## Exercise description
Revise the items starting at the first one and ending at the line containing "pos(195,370)", replacing "Output a click action" with "Return a click action" and leaving everything else as it stands.

## Data for this task
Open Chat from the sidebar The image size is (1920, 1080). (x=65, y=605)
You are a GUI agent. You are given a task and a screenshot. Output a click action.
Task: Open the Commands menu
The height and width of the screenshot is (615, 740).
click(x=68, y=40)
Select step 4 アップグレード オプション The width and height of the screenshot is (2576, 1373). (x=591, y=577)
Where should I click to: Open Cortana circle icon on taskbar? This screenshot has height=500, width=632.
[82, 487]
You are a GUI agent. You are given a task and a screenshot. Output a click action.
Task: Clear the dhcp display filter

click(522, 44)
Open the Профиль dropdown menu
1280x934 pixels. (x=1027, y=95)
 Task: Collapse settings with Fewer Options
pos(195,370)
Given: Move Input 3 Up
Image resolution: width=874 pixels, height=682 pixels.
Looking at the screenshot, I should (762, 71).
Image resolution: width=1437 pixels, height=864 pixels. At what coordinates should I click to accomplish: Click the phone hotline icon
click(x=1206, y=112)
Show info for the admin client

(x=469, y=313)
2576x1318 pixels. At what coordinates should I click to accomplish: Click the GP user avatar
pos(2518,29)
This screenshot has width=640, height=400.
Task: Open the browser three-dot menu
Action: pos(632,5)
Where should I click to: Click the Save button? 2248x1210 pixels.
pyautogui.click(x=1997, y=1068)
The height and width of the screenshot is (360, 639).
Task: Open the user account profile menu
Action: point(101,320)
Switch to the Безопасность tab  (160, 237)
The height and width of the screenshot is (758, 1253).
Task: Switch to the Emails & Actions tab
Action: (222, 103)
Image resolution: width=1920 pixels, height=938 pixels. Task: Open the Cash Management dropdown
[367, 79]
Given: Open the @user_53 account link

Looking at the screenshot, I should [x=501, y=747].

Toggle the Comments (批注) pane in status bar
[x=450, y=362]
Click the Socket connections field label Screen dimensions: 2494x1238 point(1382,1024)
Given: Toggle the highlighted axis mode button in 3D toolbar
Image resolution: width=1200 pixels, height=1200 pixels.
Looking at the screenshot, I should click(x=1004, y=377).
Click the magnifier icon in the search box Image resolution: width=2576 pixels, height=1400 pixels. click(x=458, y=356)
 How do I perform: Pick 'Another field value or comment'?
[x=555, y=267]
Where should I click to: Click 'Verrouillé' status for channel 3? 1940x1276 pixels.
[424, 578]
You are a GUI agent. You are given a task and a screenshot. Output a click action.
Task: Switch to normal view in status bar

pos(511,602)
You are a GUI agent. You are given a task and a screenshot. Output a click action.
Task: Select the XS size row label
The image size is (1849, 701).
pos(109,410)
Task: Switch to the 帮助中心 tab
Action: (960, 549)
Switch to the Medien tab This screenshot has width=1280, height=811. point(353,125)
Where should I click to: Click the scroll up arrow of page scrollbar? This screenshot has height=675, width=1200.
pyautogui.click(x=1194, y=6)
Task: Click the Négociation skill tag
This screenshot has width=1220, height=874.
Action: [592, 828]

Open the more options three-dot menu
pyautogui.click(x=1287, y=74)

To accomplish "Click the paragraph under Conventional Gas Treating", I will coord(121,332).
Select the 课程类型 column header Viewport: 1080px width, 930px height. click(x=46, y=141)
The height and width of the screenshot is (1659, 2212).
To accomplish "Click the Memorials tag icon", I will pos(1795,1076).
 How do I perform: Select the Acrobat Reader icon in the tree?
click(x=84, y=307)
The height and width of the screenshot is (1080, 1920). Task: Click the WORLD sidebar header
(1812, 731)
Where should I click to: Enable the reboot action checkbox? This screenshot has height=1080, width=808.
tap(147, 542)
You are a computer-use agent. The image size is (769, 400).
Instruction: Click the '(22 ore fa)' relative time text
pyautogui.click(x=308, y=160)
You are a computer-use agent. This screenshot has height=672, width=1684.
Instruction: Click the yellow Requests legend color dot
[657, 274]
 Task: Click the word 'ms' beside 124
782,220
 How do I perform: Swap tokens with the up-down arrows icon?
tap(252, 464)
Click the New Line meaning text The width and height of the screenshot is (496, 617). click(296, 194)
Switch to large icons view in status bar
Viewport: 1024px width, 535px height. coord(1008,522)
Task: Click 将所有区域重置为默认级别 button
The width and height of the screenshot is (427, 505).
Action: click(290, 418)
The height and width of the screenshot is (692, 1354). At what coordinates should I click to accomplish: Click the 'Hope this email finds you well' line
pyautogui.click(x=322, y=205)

## Result of the task
Open Chat from the sidebar The image size is (1920, 1080). (x=65, y=605)
You are a GUI agent. You are given a task and a screenshot. Return a click action.
Task: Open the Commands menu
The height and width of the screenshot is (615, 740).
click(x=68, y=40)
Select step 4 アップグレード オプション The width and height of the screenshot is (2576, 1373). (x=591, y=577)
Where should I click to: Open Cortana circle icon on taskbar? This screenshot has height=500, width=632.
[82, 487]
You are a GUI agent. You are given a task and a screenshot. Return a click action.
Task: Clear the dhcp display filter

click(522, 44)
Open the Профиль dropdown menu
1280x934 pixels. (x=1027, y=95)
 Task: Collapse settings with Fewer Options
pos(195,370)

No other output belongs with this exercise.